Profile Image for James.
612 reviews121 followers
January 27, 2019
Not really my cup of tea. It seems like a clever idea, each chapter takes a different class of risk and starts out with a story of Norm, Prudence and Kelvin - and their radically different approaches to life's risks and hazards - then follows with a more detailed discussion of the numbers and the data. Charts and tables abound, but ... the detail just never seemed to get detailed enough for me, and the Norm chronicles themselves felt more like a distraction that kept breaking the flow of the rest of the book. It seemed to take me ages to finish, a d I heaved a big sigh of relief when I closed it for the final time - a real shame as so many other people seem to have really enjoyed it.
Profile Image for Terry.
508 reviews20 followers
January 29, 2015
There may be some bias in an actuary reviewing a book on mortality statistics but I will partly tackle that by putting my cards on the table. I am pretty strong with statistics and don't shy away from them. This book tries the novel tactic of beginning each chapter with a kind of narrative element walking through the lives of a risk averse, neutral, and risk disposed character. This was neat in the first chapter but I quickly got either bored or confused with the ensuing uses. These vignettes take up a full quarter to third of the book and are only semi-skippable as the chapter after each sometimes refers to them. I found them bothersome.

Where the book really shines is in comparing risks. Concise tables and choice gems transmit interesting facts like that horseback riding and ecstasy clock in at similar levels of danger. A year of marijuana usage is about as dangerous as a single weekend road trip and lumberjacks should receive an incredible amount of hazard pay.

The book also slices morbidity statistics (things that may influence life span but not quite kill you) in a compelling way, comparing each action to how much time it'll shave off your life. It was sobering to see that my current weight level will knock some 15 years off my life. I have some work to do.

The periodic digressions into the nature of chance and probability were uninteresting to me as they raised little new and seemed to show a fumbling attempt by the authors to either be philosophical or thorough.

The book is fine. Borrow it from someone, thumb through it, or just google for a table of micromorts.
Profile Image for Ruth.
179 reviews13 followers
September 8, 2013
This is a fascinating book about risk, the probability of risk in given situations, and how humans react to the idea of risk. It takes as it’s basis three characters: Norm, a man who is average in every sense of the word, and calculates risk according to the statistics; Prudence, who worries incessantly and excessively about everything – for her, the worst case scenario is also the likeliest; and Kelvin, who is arrogant and irresponsible and seems happy to take risks in all aspects of his life. These characters are placed in different settings, as the book explores the statistical chance of something bad happening, in relation to the public perception of risk. For example, scary headlines that declare things like ‘Eating such-and-such every day leads to a 20% increase in your likelihood of getting cancer.’ Scary indeed, but the book shows what that 20% risk actually works out at.
......
# Assigned task
Reproduce word for word the passage of the book reviews above that begins at "The book also" and ends after "Image for Ruth.".
......
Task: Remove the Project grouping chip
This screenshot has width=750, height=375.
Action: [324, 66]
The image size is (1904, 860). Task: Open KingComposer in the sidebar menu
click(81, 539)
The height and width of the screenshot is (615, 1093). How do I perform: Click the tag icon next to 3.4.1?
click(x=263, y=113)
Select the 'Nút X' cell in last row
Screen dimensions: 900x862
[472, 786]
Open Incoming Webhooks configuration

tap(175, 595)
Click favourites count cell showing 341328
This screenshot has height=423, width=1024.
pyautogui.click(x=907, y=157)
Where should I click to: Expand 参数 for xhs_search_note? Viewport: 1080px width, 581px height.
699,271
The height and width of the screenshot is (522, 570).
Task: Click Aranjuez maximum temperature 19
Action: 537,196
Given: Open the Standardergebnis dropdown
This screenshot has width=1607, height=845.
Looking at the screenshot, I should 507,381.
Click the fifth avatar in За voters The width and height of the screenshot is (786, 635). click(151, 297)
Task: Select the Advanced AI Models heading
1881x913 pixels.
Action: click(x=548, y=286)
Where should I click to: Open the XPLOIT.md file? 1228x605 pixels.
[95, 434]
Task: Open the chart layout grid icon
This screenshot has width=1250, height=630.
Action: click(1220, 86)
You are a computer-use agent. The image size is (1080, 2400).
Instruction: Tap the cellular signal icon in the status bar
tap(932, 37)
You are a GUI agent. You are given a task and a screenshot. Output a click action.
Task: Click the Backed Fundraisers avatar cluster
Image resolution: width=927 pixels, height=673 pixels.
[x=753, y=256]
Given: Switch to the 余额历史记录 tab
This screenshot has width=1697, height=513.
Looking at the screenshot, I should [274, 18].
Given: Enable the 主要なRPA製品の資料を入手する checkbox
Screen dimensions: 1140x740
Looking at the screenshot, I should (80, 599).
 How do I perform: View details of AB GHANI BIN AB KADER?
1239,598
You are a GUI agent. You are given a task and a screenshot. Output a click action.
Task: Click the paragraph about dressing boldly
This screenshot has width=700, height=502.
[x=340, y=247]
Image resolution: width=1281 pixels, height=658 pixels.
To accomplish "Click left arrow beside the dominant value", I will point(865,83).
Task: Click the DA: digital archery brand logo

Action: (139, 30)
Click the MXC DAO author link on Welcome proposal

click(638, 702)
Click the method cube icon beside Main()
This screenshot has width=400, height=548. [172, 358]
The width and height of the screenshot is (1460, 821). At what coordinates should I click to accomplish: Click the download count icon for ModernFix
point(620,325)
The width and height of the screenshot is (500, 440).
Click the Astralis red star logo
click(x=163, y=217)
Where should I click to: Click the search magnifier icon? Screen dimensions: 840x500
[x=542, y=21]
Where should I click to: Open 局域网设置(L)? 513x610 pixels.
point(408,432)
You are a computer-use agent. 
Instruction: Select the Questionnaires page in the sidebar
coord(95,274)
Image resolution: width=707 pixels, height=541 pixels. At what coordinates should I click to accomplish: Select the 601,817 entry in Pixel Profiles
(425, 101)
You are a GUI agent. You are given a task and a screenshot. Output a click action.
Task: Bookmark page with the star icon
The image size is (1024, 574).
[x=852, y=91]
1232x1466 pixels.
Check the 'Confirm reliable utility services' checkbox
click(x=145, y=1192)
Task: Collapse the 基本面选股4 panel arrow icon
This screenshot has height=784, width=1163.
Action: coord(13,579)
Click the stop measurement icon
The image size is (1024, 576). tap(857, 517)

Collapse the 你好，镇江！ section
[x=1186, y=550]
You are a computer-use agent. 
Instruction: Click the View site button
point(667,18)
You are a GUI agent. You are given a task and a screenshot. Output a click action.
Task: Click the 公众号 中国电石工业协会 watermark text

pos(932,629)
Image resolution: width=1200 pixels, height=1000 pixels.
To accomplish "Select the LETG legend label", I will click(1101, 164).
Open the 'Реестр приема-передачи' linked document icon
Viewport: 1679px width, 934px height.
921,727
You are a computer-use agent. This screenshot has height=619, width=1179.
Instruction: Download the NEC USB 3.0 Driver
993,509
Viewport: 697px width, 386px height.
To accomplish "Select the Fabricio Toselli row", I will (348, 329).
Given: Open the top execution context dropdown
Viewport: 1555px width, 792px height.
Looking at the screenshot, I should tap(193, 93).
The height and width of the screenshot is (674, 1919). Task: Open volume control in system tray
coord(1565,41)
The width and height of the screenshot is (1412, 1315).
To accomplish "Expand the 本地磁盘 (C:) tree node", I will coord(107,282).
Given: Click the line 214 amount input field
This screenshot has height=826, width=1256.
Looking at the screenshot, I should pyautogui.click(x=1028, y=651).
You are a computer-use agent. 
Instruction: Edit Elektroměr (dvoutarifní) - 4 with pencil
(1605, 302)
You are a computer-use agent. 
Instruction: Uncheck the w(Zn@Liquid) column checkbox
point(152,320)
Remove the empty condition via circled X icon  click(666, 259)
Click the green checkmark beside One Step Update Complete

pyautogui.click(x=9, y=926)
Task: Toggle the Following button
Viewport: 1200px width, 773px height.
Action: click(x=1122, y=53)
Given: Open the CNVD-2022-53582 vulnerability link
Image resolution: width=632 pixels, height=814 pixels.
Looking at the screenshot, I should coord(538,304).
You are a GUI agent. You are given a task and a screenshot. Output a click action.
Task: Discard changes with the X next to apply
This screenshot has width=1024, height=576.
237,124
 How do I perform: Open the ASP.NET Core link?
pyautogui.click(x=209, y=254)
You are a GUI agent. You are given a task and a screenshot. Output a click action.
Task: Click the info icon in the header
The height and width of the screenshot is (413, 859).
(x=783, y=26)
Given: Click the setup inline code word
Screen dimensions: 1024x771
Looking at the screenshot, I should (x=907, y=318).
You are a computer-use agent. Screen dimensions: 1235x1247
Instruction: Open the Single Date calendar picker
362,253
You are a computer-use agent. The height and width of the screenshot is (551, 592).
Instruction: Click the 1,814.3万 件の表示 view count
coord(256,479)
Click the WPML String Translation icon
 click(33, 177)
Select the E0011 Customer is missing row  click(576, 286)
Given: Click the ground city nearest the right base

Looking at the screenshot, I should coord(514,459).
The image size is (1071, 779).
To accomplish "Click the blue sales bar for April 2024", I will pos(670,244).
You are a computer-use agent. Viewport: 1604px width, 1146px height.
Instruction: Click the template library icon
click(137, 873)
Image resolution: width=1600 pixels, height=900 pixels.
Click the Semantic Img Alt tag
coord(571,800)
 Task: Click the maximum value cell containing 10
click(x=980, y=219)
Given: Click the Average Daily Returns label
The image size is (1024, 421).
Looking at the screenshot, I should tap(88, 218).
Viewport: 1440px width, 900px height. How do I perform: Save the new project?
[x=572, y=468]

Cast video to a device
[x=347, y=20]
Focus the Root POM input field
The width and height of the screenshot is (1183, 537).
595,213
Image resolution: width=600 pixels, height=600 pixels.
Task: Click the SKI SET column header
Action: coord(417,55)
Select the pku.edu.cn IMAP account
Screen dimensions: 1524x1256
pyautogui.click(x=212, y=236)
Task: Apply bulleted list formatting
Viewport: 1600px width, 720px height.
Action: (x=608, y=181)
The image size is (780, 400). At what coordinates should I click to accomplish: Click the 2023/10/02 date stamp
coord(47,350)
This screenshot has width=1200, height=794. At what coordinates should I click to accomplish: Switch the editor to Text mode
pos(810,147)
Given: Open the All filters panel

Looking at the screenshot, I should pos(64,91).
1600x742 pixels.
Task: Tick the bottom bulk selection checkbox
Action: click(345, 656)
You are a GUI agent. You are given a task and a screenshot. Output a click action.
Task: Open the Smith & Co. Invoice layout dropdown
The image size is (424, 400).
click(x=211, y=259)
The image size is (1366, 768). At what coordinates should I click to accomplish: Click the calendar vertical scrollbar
......
# Solution for this task
The book also slices morbidity statistics (things that may influence life span but not quite kill you) in a compelling way, comparing each action to how much time it'll shave off your life. It was sobering to see that my current weight level will knock some 15 years off my life. I have some work to do.

The periodic digressions into the nature of chance and probability were uninteresting to me as they raised little new and seemed to show a fumbling attempt by the authors to either be philosophical or thorough.

The book is fine. Borrow it from someone, thumb through it, or just google for a table of micromorts.
Profile Image for Ruth.